◆ Source passage
---

There are a lot of options to consider, depending on your business model
You’re an entrepreneur and you’re not looking back. You’ve opened your own business, whether alone or with partners, and you’ve achieved success. Now you’re thinking about retirement, not just for you, but also for your employees. Offering a retirement plan can help your business attract and retain employees while making it easier for you to save for your own retirement. Here are some of the options available to business owners:
The Simplified Employee Pension (SEP) is an IRA-based plan that is funded solely by the employer. Employees are fully vested in the plan from the time they join. Business owners do, however, have the flexibility to vary contributions to a SEP from year to year, or make none at all. The SEP is often a good choice for sole proprietors or businesses in a less secure financial position. Contributions can be set at the lesser of 25% of the employee’s compensation or $58,000 in 2021. For those 50 or older, there is also a $6,500 catch-up contribution amount allowing total contributions in 2021 of $64,500.
Savings Incentive Match Plan for Employees (SIMPLE) IRAs, which are restricted to businesses with 100 or fewer employees, are usually funded by both the employer and the employee. The employer must make matching contributions on behalf of eligible participants, either in the form of a 2% non-elective contribution to all eligible participants or in the form of a matching contribution that is generally 100% of the first 3% of compensation.
Because employers are required to contribute a set amount each year, this plan is best suited to businesses with consistent earnings. Employees may defer as much as $13,500 in 2021 to a SIMPLE plan, and those who are age 50 or older may contribute an additional $3,000.
Profit-sharing plans are relatively easy to administer and tend to be popular with small businesses. The plans are funded by the employer on a pre-tax basis, and contributions are discretionary. Employers may require workers to remain with the company for a certain number of years before they become fully vested in the plan, by setting one of the allowable vesting schedules. With profit-sharing plans, the employer and employees may be able to take out loans against the value of the funds in their account, subject to certain limits and restrictions.
The 401(k) is an employer-sponsored plan that allows employees to make salary deferral contributions on a pre-tax basis. Earnings in 401(k) accounts accrue on a tax-deferred basis, but distributions are subject to income tax upon withdrawal. While employers have the option of matching a percentage of their employees’ contributions to 401(k) accounts, they are not required to do so. The employer can set a vesting schedule for the portion of the funds contributed by the employer, within limits. The employee is responsible for selecting from the investments available within the plan.

---

◆ Record excerpts
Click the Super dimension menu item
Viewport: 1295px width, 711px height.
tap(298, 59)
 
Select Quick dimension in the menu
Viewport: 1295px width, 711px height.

---

◆ Stated task 1
From the passage on small-business retirement plans, extract the text between "Because employers are" and "an additional $3,000.", inclusive.
◆ Stated task 2
According to the passage on small-business retirement plans, what limit on employee count applies to businesses that offer SIMPLE IRAs?
◆ Stated task 3
Carry on the passage on small-business retirement plans, starting after its final sentence about the 401(k).

◆ Written answer 1
Because employers are required to contribute a set amount each year, this plan is best suited to businesses with consistent earnings. Employees may defer as much as $13,500 in 2021 to a SIMPLE plan, and those who are age 50 or older may contribute an additional $3,000.

◆ Written answer 2
SIMPLE IRAs are restricted to businesses with 100 or fewer employees.

◆ Written answer 3
Employers may permit 401(k) plan participants to take out loans against their accounts, but this adds to the complexity of a plan. Employee contribution limits for 2021 are $19,500 for most workers or $26,000 for those aged 50 or older. Adding a Roth option to a traditional 401(k) allows employees to make after-tax contributions to a Roth account that offers tax-free distributions at retirement. However, matching contributions by employers must be made to a traditional 401(k) account, not a Roth.
Safe Harbor 401(k)
The Safe Harbor 401(k) offers the same benefits as the traditional 401(k), but it may allow employers to maximize contributions and still satisfy nondiscrimination rules. With a Safe Harbor 401(k), employers must make matching contributions for employees, but they have two options: Companies can make contributions for each eligible employee (even if the employee does not contribute) of 3% of annual compensation, or the company can match 100% of the first 3% of employees’ deferred contributions, plus 50% of the next 2% of employee’s contributions. While the mandatory employee match is larger with a Safe Harbor 401(k) than with most other plan types, Safe Harbor may permit employers to make more pre-tax contributions on their own behalf.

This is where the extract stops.